**Objetivo:** Transcreva sem qualquer alteração, do texto abaixo sobre a Lei de Segurança Online do Reino Unido, o trecho que vai de "O que o projeto" até "que for maior.".

**Texto extraído:**
○ ○ ○ ○
O que precisa de saber sobre a Lei de Segurança Online do Reino Unido

O que o projeto de lei do Reino Unido implica e, se aprovado, como afetará as empresas que realizam negócios on-line?

Por Charlotte Trueman

Três anos e quatro primeiros-ministros após o governo do Reino Unido ter publicado pela primeira vez o seu white paper Online Harms – a base da atual Lei de Segurança Online – a ambiciosa tentativa do Partido Conservador de regular a Internet regressou ao Parlamento após várias emendas.

Se o projeto de lei se tornar lei, aplicar-se-á a qualquer serviço ou website que tenha utilizadores no Reino Unido ou que vise o Reino Unido como um mercado, mesmo que não esteja sediado no país. O não cumprimento das regras propostas colocará as organizações em risco de multas até 10% do volume de negócios anual global ou 18 milhões de libras esterlinas (22 milhões de dólares), o que for maior.

Uma versão algo inchada e confusa do seu antigo eu, o projeto de lei, que foi retirado da agenda legislativa quando Boris Johnson foi expulso em julho, passou agora a fase de relatório final, o que significa que a Câmara dos Comuns tem agora uma última oportunidade para debater o seu conteúdo e votar a sua aprovação.

No entanto, a legislação precisa de passar ilesa pela Câmara dos Lordes antes de receber o consentimento real e de se tornar lei. Embora o prazo final do projeto de lei ainda não tenha sido publicado, se não for aprovado até abril de 2023, de acordo com as regras parlamentares, a legislação seria totalmente abandonada e o processo teria de recomeçar tudo de novo num novo Parlamento.
○ ○ ○ ○
**Excerto da fonte:**
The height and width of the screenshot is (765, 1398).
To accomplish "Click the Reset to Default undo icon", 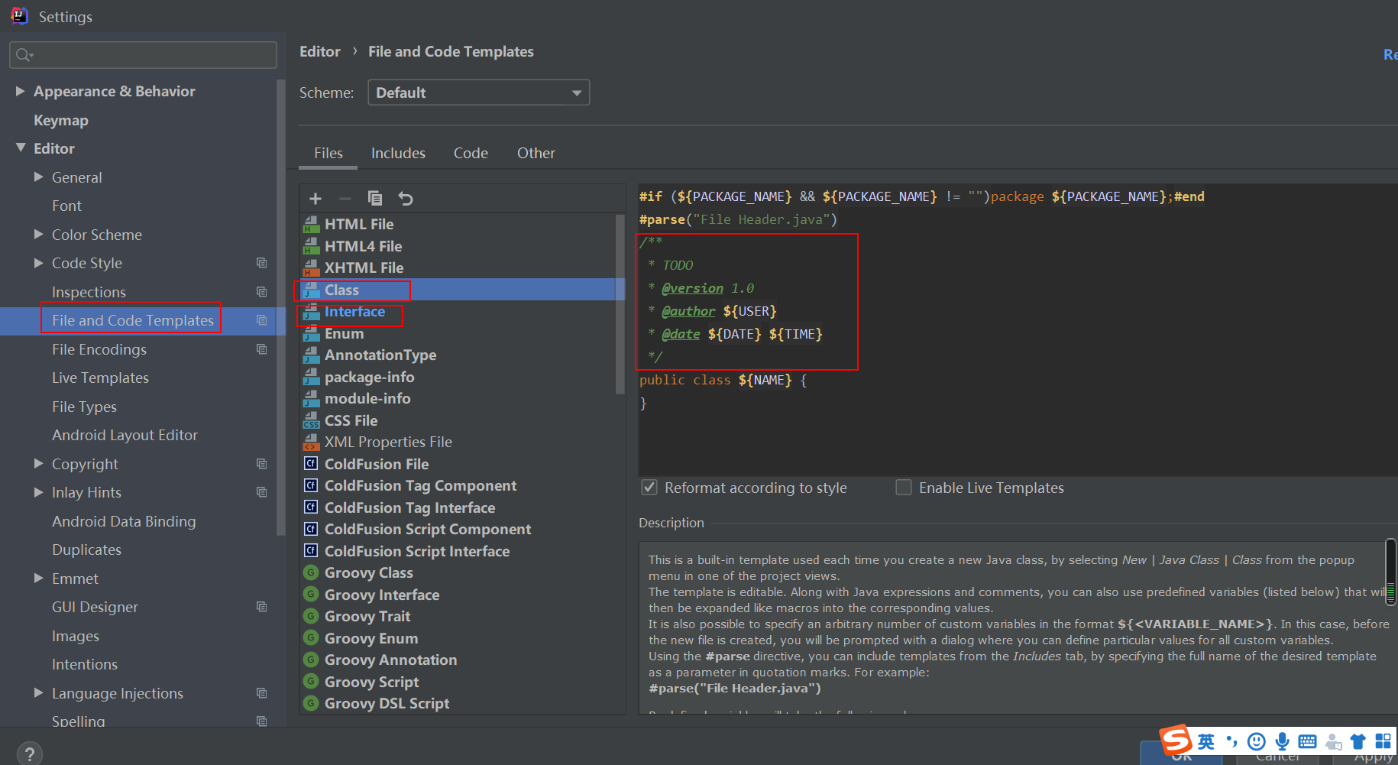I will point(406,199).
○ ○ ○ ○
**Resposta ao problema:**
O que o projeto de lei do Reino Unido implica e, se aprovado, como afetará as empresas que realizam negócios on-line?

Por Charlotte Trueman

Três anos e quatro primeiros-ministros após o governo do Reino Unido ter publicado pela primeira vez o seu white paper Online Harms – a base da atual Lei de Segurança Online – a ambiciosa tentativa do Partido Conservador de regular a Internet regressou ao Parlamento após várias emendas.

Se o projeto de lei se tornar lei, aplicar-se-á a qualquer serviço ou website que tenha utilizadores no Reino Unido ou que vise o Reino Unido como um mercado, mesmo que não esteja sediado no país. O não cumprimento das regras propostas colocará as organizações em risco de multas até 10% do volume de negócios anual global ou 18 milhões de libras esterlinas (22 milhões de dólares), o que for maior.